Перед рассветом я осторожно, оберегая больную ногу, прокралась к островку. И увидела совсем не то, что ожидала увидеть. Темный провал в белесом мху подсказывал, что один из краткоживущих отыскал свою кончину в стылой воде. Иссохшее тело другого человека скорчилось на мху. Но трое ловцов были живы и жались спинами к большому валуну, ожидая, когда появится солнце. Седой сжимал арбалет, и пальцы его не дрожали. Белокурый тихо скулил, вжимая голову в плечи, и тыкал вперед длинным ножом. Длинноволосого знобило — похоже, его задели в схватке, но сидел он прямо, вслушивался в темноту. Я залегла за грудой валежника так, чтобы наблюдать. Рана ныла, но не сильно — кажется, заживала.
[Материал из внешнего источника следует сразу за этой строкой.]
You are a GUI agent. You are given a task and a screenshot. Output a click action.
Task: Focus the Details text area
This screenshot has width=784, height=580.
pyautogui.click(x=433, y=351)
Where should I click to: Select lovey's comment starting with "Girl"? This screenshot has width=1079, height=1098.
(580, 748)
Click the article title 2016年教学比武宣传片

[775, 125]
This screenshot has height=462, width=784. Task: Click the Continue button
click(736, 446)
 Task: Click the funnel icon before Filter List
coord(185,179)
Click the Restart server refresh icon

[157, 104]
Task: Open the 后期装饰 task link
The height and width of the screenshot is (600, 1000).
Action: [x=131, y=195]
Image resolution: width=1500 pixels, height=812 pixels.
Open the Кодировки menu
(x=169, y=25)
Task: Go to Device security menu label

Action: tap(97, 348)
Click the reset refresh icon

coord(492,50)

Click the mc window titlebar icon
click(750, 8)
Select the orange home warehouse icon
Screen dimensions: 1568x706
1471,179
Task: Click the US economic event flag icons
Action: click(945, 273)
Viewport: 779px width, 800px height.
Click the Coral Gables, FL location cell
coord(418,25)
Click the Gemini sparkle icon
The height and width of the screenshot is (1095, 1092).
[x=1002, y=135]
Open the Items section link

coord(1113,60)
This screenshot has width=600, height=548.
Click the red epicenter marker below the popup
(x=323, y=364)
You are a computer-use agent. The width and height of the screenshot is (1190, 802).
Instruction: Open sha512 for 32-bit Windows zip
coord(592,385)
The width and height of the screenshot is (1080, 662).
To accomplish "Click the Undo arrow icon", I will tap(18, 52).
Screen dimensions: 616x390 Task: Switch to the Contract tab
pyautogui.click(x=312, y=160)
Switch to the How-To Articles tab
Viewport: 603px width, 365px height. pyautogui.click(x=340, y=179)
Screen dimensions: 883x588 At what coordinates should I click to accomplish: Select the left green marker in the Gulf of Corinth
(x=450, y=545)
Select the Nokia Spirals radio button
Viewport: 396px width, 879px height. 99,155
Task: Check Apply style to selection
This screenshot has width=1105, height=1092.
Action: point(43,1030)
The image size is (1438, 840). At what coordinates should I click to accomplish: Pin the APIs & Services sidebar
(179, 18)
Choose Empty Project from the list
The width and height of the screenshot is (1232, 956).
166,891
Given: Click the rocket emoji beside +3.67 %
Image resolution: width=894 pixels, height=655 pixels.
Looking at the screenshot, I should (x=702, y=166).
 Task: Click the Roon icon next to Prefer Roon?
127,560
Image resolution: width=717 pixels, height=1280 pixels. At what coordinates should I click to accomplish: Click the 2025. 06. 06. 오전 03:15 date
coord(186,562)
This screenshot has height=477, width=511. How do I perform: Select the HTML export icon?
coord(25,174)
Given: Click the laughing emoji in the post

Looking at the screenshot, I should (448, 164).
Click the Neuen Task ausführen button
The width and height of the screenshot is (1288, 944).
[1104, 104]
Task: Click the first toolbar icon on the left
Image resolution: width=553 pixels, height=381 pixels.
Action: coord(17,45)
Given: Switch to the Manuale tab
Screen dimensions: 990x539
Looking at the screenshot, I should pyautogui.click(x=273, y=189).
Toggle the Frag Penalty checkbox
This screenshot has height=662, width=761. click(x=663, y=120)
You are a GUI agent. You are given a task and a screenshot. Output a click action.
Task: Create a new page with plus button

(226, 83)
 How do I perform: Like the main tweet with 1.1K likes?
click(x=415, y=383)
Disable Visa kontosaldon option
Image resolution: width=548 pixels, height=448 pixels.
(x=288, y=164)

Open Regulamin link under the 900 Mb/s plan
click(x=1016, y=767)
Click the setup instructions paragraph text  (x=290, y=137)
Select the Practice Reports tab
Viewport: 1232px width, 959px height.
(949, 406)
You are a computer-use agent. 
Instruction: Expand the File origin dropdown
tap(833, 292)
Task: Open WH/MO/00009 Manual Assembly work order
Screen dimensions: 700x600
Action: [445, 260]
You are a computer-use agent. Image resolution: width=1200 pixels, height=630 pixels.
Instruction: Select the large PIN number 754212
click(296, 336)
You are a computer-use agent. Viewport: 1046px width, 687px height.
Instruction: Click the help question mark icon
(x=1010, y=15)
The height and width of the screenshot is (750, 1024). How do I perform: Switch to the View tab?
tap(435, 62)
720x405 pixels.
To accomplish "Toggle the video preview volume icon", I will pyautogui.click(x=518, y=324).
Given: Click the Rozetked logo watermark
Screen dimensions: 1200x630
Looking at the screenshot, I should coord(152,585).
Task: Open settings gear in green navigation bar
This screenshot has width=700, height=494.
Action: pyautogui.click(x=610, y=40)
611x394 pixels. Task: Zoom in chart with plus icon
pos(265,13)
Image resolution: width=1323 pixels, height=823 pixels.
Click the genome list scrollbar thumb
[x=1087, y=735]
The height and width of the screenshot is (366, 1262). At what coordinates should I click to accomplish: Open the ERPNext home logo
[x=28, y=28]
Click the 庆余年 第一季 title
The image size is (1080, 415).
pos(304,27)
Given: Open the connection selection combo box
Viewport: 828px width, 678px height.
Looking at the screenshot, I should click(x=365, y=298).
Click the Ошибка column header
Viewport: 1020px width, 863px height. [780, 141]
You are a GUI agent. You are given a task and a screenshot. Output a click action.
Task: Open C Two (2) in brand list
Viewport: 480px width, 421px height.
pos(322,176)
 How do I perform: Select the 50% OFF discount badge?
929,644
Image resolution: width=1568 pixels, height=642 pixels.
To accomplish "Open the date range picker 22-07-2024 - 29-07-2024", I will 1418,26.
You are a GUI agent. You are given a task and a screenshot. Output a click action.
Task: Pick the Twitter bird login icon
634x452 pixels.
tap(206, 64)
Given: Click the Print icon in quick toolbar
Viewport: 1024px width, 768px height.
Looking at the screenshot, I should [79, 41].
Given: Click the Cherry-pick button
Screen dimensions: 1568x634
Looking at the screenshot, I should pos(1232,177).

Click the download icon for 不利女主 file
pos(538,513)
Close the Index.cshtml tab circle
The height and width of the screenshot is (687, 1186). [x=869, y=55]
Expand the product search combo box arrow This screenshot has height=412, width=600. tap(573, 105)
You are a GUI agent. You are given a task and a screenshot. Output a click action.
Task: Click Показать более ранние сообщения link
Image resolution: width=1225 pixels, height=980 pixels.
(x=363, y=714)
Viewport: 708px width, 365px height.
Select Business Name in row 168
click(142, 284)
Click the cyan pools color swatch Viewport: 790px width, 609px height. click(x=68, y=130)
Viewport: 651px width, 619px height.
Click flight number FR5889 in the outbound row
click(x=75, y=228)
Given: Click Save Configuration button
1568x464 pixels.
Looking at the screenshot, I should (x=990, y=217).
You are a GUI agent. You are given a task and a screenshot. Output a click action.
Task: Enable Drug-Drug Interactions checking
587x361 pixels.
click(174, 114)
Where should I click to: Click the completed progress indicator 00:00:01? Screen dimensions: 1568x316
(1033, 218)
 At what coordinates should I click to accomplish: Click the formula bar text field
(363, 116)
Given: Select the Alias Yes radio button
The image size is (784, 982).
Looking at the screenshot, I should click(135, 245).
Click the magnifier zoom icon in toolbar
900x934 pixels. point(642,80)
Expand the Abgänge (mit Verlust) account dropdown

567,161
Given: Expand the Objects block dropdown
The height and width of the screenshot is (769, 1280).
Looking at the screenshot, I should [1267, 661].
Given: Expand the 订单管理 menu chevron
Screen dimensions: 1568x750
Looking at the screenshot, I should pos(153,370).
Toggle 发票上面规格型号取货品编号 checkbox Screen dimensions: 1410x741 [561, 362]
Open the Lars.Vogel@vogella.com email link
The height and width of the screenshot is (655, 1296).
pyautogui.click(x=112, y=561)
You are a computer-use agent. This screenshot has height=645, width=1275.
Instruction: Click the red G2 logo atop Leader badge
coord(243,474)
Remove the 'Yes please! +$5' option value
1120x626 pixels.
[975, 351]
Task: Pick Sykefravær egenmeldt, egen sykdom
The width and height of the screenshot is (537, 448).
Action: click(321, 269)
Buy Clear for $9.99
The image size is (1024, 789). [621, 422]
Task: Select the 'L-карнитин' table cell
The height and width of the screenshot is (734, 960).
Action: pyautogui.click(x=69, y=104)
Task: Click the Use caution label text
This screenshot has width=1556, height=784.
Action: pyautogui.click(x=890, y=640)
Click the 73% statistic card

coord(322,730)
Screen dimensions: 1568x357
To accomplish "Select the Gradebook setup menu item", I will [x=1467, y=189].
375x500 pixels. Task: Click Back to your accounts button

Болотные пичуги уже свиристели вовсю, когда троица наконец-то рискнула оторваться от камня и встать. Белокурый с Седым заспорили громко и яростно, тыкая пальцами то в глубь болот, то в сторону суши. Длинноволосый бродил поодаль, потом вдруг протянул Седому находку — искристо-зеленый камень на тонкой цепочке старинной эльфийской работы. Ловцы загомонили уже втроем. Белокурый цопнул украшение огромной ладонью и свирепо мотнул головой. Седой схватил его за грудки. Белокурый, недолго думая, отшвырнул Седого в лужу, подхватил палку, заплечный мешок, и двинулся в сторону Лисьего леса. Уйдет?!
Я хорошо знала людей. Оскалясь, Седой взвел арбалет и выпустил болт в спину бывшему спутнику. Тот обернулся, не вскрикнув, грузно шагнул назад и упал в воду. У умирающих людей лица становятся чистыми, словно смерть снимает с них маски. Я подождала, пока Седой обшарит карманы у мертвеца, выдернет болт и подберет мешок с продовольствием, потом, нарочито тяжело ступая, показалась из-за валежника — стрелять с занятыми руками у ловца бы не вышло. И погоня понеслась дальше.
Седой бросил тяжелые слеги и половину вещей, оставив только оружие, заплечные мешки с припасами и две жерди — нащупывать путь. Он гнал Длинноволосого перед собой, понукая то криком, то пинками. Я маячила впереди — так чтобы ловцы меня видели. В сердце болот я бы просто запутала их в островках и исчезла своей тропой, предоставив им право сгинуть в трясине, но рана давала о себе знать, я боялась мчаться по топям. Так что я стала забирать влево на Башенный утес. Кто-то из братьев наверняка смотрит с башни на топи, следя, как курсируют болотные огоньки и где гнездятся птицы. Он почует погоню и сообщит остальным.
Солнце перевалило через зенит, когда у меня закончились силы — раньше, чем я рассчитывала. Топкая грязь снова налипла на шерсть, рана опять закровила, какая-то щепка вонзилась в стрелку копыта, я захромала и на переднюю ногу, а времени остановиться и вытащить занозу не оставалось. Седой гнал меня хмуро и неотвратимо. Дважды он снова стрелял, оба раза мне удалось увернуться, но я не знала, сколько у него болтов и сколько у меня удачи. Посыпался мелкий снежок, закружился в мягких солнечных лучах — бабочки Метели прилетели играть на болота. На ходу я слизывала снег с шерсти, чтобы хоть немного утолить жажду. И когда я услышала, что шаги за спиной затихли, то просто упала на первую сухую кочку. Ловцы остановились перекусить, слабо чувствовался запах их пищи и ядовитого питья. Седой что-то громко рассказывал, подбадривая сам себя. Длинноволосый молчал. Я дышала, хватала зубами горьковатые стебельки мха и блестящие листики вороники. Вытащить щепку до конца не удалось — острый шип застрял глубоко. Но до цели оставалось совсем немного. Два-три часа — и братья укроют меня, исцелят раны, утешат и обогреют.
Крик кулика разнесся далеко над болотами, словно в ответ захлюпали болотные пузыри. Я обернулась — ловцы поднялись с кочек. Значит и мне надо вставать. Голову тянуло к земле, рог неожиданно показался тяжелым, но я подняла голову. Йооооооо!!!! Я жива и ещё не проиграла свой бой. Откуда-то с запада откликнулся еле слышный хриплый голос рожка — братья слышат меня. Это придало сил. Ненадолго, но придало — я побежала. С кочки на кочку, с клочка суши на непрочную дерновину с поваленного ствола на корягу. И гнилое дерево не выдержало. Я сорвалась в топь.